Data Start Marker
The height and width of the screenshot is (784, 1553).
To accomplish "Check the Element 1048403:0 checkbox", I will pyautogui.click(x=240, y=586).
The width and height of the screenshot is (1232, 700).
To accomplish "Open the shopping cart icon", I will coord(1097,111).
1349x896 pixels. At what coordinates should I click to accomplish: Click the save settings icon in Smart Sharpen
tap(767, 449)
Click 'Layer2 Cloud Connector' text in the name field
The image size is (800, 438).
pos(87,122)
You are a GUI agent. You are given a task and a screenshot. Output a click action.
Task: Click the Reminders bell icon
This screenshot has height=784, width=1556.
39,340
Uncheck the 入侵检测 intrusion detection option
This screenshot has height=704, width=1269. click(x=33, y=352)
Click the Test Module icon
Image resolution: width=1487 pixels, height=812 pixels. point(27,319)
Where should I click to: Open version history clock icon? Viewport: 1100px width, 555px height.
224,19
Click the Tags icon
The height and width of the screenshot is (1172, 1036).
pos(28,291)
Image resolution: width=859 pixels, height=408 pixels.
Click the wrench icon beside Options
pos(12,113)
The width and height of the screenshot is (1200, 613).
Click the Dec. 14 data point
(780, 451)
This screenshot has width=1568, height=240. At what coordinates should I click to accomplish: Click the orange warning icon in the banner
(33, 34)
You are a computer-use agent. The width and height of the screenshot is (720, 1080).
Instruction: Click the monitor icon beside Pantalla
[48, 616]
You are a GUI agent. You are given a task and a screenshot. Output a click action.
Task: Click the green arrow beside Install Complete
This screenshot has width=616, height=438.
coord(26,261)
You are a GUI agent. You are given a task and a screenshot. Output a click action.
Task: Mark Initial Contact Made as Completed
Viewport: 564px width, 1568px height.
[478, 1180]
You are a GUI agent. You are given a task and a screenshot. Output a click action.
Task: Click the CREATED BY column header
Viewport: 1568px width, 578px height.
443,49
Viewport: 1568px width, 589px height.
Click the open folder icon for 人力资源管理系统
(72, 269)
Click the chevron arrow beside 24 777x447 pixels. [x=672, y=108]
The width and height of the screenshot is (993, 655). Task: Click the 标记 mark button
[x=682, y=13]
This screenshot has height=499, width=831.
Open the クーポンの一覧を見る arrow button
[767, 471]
Data End Marker
◆ Problem ◆
Gather, from the listing above, every line carrying the word "will".

◆ The completed task ◆
To accomplish "Check the Element 1048403:0 checkbox", I will pyautogui.click(x=240, y=586).
To accomplish "Open the shopping cart icon", I will coord(1097,111).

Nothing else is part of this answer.